Loading too many objs slows down the simulation significantly

huihuaTRI commented 4 years ago

Problem statement: Loading too many obj mesh files for collision geometry will slow down the simulation significantly.

The users try to use auto convex decomposition process to automatically generate convex collision meshes files for an object since Drake supports convex mesh objs. The auto convex decomposition process really adds the power to pragmatically generate new items quickly with very detailed collision geometries. However, for an object with non-trivial contour, this process could potentially generate hundreds of objs.

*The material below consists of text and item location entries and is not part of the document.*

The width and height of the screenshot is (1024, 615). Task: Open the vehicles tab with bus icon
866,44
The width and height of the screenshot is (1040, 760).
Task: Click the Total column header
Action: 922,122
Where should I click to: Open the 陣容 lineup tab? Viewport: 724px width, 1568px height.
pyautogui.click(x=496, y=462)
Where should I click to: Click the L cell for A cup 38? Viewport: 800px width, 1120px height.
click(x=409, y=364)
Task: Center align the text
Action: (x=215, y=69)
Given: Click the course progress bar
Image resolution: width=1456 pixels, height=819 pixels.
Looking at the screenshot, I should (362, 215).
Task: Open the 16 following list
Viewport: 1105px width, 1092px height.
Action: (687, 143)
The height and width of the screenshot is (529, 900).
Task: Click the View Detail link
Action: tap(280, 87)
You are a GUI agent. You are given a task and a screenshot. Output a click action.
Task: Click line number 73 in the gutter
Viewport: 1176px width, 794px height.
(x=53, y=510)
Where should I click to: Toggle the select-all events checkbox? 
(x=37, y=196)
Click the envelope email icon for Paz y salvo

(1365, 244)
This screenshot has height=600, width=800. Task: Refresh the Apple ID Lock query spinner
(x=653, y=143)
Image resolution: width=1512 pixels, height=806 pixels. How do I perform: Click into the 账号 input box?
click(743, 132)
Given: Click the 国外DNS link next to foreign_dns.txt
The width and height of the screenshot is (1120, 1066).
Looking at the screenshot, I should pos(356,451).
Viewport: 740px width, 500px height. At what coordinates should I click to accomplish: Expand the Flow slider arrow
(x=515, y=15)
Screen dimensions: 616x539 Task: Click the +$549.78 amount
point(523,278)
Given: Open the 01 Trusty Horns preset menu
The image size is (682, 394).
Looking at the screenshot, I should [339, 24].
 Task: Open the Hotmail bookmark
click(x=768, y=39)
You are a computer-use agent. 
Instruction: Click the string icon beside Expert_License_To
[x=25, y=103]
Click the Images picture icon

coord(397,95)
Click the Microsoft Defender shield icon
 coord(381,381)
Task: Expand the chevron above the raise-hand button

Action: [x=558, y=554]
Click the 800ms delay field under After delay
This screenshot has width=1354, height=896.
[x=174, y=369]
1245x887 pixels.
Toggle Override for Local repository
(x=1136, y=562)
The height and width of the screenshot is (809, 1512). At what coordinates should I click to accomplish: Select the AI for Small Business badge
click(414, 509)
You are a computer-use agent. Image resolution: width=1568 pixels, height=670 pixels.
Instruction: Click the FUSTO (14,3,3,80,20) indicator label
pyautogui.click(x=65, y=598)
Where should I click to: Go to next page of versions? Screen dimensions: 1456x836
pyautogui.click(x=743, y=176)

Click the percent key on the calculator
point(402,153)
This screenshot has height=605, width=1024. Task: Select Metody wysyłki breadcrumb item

SeanCurtis-TRI commented 4 years ago

Thanks for posting the issue. :)

SeanCurtis-TRI commented 4 years ago

Recap of original problem characterization

Some details from the original (unavailable) slack message (emphasis mine):

I loaded a [redacted] model into the simulation. It's a simple model that has three bodies and two joints. The non-trivial part is that it has about 400 collision mesh files (objs). These objs are generated from an auto convex decomposition process that break the [redacted] model into small pieces. The problem is: after loading the [redacted] model, the simulation slows down significantly to 0.22 real time factor. Without the [model], the simulation could run 2.0 real time factor.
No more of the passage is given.